Visitar la Gran Mezquita de Beijing

Gran Mezquita Beijing

Aunque el gigante asiático suele asociarse tradicionalmente a religiones ajenas a la cultura mediterránea, como el budismo, no hay que perder de vista que la presencia del Islam en China no es nada desdeñable. Ante esta situación, construcciones como las que presenta este post —la Gran Mezquita de  Beijing— cobran sentido.

Este edificio, conocido también como Libai Si o templo de la Plegaria,  se halla situado en la zona habitada por la minoría musulmana hui, en Niu Jie (o calle de la Vaca). El nombre de esta vía no es casual, ya que hace alusión a un alimento habitual para esta comunidad, que aparta de su dieta a otro que sí es consumido profusamente por el resto de los chinos: el cerdo.
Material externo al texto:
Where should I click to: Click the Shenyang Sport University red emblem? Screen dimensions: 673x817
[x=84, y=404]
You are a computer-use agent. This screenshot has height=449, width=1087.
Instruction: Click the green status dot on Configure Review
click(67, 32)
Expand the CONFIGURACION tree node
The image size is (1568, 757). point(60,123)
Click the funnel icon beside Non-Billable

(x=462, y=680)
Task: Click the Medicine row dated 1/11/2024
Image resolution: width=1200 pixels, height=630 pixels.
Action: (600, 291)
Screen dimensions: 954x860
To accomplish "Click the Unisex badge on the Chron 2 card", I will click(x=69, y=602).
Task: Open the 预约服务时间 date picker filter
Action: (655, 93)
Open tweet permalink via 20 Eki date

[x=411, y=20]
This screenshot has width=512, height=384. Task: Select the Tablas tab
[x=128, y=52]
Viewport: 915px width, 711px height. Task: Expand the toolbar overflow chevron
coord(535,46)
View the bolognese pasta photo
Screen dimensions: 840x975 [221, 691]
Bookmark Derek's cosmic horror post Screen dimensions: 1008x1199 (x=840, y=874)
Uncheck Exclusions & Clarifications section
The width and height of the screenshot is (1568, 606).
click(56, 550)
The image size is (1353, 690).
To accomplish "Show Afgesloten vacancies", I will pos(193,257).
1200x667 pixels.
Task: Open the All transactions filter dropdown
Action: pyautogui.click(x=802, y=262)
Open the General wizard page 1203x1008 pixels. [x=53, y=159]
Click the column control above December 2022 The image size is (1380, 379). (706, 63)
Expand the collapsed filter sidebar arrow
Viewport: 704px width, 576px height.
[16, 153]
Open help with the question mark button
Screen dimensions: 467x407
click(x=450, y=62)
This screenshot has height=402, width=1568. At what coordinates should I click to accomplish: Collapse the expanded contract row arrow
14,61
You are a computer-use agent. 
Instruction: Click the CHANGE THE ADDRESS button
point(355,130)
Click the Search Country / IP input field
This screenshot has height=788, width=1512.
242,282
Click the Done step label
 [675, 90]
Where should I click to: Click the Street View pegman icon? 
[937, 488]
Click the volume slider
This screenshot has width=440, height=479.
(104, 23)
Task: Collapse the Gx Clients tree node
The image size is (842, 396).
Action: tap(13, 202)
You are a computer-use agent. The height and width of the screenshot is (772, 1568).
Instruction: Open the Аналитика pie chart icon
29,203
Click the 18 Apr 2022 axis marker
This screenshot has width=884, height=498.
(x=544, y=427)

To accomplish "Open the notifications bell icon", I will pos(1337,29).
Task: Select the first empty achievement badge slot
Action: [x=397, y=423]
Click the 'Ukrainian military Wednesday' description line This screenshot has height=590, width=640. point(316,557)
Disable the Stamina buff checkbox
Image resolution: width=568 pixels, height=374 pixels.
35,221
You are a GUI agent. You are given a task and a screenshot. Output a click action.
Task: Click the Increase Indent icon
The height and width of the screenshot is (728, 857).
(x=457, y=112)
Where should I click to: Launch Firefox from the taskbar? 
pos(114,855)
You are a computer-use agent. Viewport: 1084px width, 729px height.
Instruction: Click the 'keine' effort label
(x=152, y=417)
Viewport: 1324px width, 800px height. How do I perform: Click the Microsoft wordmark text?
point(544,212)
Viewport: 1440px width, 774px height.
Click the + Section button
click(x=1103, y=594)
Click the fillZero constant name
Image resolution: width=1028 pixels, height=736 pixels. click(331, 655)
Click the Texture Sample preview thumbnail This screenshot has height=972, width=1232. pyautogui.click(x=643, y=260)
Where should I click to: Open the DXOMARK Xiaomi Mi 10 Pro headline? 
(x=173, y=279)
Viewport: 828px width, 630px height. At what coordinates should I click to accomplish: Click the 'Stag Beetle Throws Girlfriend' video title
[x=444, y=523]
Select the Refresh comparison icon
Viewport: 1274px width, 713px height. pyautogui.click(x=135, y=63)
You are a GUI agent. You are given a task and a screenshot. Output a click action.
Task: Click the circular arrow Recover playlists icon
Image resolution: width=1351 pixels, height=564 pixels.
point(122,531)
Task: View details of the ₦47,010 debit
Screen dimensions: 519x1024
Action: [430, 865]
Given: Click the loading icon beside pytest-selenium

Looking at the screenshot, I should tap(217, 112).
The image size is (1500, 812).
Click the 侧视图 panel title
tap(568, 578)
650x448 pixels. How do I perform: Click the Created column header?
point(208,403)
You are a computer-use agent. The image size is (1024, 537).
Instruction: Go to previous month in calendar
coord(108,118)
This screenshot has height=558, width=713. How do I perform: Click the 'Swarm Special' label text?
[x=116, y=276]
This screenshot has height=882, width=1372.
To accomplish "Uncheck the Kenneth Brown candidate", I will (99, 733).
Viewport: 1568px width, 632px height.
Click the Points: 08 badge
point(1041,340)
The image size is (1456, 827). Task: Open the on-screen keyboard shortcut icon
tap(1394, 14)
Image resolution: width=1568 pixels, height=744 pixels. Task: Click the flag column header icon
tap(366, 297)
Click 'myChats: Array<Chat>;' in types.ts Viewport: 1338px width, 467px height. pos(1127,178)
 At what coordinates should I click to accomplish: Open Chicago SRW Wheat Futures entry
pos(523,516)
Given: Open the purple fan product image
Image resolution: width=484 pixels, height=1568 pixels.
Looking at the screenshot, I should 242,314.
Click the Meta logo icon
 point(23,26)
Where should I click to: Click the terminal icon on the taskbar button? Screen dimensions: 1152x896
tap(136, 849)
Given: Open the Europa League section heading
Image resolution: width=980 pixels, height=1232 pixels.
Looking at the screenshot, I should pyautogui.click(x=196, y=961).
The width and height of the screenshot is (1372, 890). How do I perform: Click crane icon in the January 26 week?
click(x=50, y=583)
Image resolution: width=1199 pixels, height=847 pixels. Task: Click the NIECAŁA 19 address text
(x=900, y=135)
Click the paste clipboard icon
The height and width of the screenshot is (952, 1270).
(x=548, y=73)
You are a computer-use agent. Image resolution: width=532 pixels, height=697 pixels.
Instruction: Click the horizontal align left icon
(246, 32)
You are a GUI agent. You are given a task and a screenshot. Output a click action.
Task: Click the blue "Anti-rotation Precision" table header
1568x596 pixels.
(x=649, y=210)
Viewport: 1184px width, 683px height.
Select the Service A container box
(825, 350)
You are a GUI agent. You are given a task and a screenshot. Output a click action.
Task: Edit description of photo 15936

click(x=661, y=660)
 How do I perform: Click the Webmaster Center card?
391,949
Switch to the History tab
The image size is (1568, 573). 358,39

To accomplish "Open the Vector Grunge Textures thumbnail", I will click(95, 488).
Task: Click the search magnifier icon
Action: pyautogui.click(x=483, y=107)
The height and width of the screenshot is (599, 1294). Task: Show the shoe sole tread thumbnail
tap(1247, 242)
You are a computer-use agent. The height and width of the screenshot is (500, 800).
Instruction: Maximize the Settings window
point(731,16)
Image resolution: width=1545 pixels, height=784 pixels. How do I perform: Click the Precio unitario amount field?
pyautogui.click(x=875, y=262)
El proyecto de construcción de una mezquita en Beijing tiene su origen en el año 966, en la época Liao, (916-1125), aunque los trabajos de edificación no culminaron hasta el siglo XI. Ya en tiempos de la dinastía Ming (1368-1644), recibió su denominación actual a través de un edicto del emperador. En la actualidad, y desde 1998, la mezquita está bajo protección municipal.

El acceso principal a la mezquita, que posee una extensión de 5.800 metros cuadrados, está indicado con un pailou rojo, que precede una puerta construida siguiendo los principios de la arquitectura china tradicional. La entrada para el público general se halla a mano derecha.

El visitante se topará enseguida con un patio bastante sombrío, en el que desembocan todas las construcciones del complejo. Hay dos pabellones ornados con estelas y un alminar en forma de pagoda, que es desde donde se efectúa el llamamiento al rezo. Frente a éste, se alza un incensario de bronce. Del interior, destaca la sala de oración, que fue restaurada en 1979 y que dispone de capacidad para albergar hasta 1.000 fieles.

La Gran Mezquita está abierta al público todos los días, excepto a las horas de oración. Para poder acceder a ella, conviene no llevar las piernas al aire.